• **YOUR GOAL**:
Rewrite the lines starting at the one that contains "Task: Point to the USB" and ending with the last line, keeping each line unchanged except that every coordinate in the answers is shifted up by 129.
****************
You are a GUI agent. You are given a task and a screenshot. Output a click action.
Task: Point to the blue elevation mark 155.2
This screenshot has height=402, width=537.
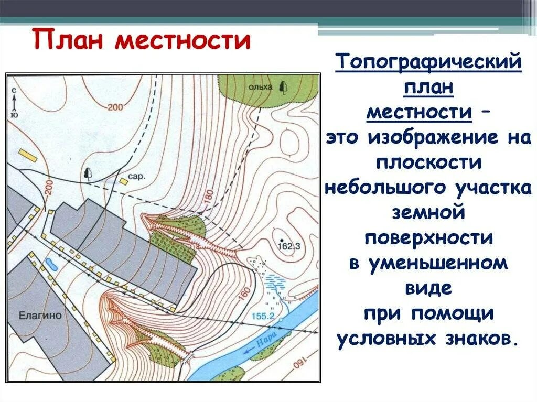264,316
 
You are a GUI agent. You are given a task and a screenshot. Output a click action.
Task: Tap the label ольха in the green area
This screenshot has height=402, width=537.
260,87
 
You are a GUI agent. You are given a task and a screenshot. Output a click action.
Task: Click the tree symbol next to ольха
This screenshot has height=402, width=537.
284,86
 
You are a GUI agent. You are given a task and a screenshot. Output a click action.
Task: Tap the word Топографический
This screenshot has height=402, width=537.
428,63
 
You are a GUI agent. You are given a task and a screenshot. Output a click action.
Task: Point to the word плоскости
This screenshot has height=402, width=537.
428,163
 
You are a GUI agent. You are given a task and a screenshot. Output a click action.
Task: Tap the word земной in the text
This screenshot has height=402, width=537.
428,213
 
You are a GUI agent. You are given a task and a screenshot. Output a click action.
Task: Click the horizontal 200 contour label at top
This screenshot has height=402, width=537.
115,107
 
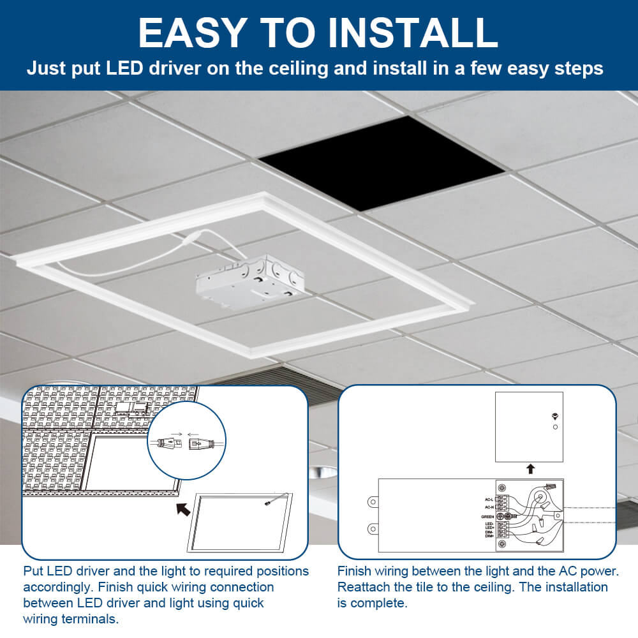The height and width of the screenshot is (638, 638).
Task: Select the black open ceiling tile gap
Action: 382,163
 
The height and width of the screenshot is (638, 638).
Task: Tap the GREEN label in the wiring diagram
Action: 488,516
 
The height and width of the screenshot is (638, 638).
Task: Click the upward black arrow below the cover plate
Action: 530,469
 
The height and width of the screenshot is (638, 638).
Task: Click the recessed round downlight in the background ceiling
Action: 322,473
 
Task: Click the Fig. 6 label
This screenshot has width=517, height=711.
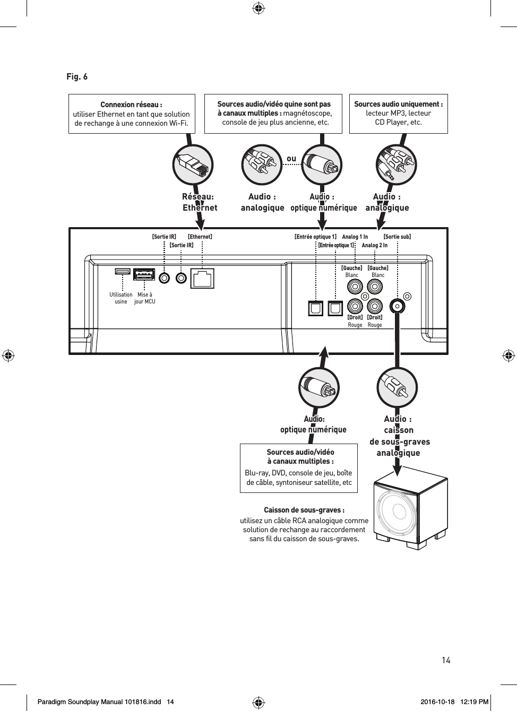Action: (77, 77)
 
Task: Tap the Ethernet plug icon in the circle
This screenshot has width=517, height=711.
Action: (193, 165)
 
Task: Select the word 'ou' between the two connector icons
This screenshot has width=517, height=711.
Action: (291, 159)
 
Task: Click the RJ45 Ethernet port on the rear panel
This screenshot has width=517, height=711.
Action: (202, 278)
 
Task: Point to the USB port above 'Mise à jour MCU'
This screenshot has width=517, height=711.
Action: (144, 275)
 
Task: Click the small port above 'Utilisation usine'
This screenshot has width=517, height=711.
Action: (123, 272)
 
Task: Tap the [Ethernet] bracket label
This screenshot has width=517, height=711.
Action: (200, 237)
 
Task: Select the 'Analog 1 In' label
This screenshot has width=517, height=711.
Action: (355, 237)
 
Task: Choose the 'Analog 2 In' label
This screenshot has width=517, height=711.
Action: (374, 245)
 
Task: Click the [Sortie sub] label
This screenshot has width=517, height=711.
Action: (397, 237)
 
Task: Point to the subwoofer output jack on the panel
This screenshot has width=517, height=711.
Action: (397, 306)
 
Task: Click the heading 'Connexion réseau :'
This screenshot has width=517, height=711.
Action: (132, 105)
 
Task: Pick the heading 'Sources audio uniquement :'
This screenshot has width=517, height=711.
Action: (398, 104)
****************
• **RESULT**:
Task: Point to the USB port above 'Mise à jour MCU'
This screenshot has width=517, height=711.
Action: (273, 404)
 
Task: Click the small port above 'Utilisation usine'
This screenshot has width=517, height=711.
Action: (252, 401)
 
Task: Tap the [Ethernet] bracket label
This screenshot has width=517, height=711.
Action: (329, 366)
 
Task: Select the 'Analog 1 In' label
This screenshot has width=517, height=711.
Action: (484, 366)
 
Task: Choose the 'Analog 2 In' label
This screenshot has width=517, height=711.
Action: (503, 374)
 
Task: Click the [Sortie sub] label
This screenshot has width=517, height=711.
Action: (526, 366)
 
Task: Point to the subwoofer output jack on the panel
This screenshot has width=517, height=711.
Action: (526, 435)
 
Task: Click the heading 'Connexion réseau :'
This screenshot has width=517, height=711.
Action: (261, 234)
 
Task: Pick the heading 'Sources audio uniquement :'
This screenshot has width=517, height=711.
Action: (527, 233)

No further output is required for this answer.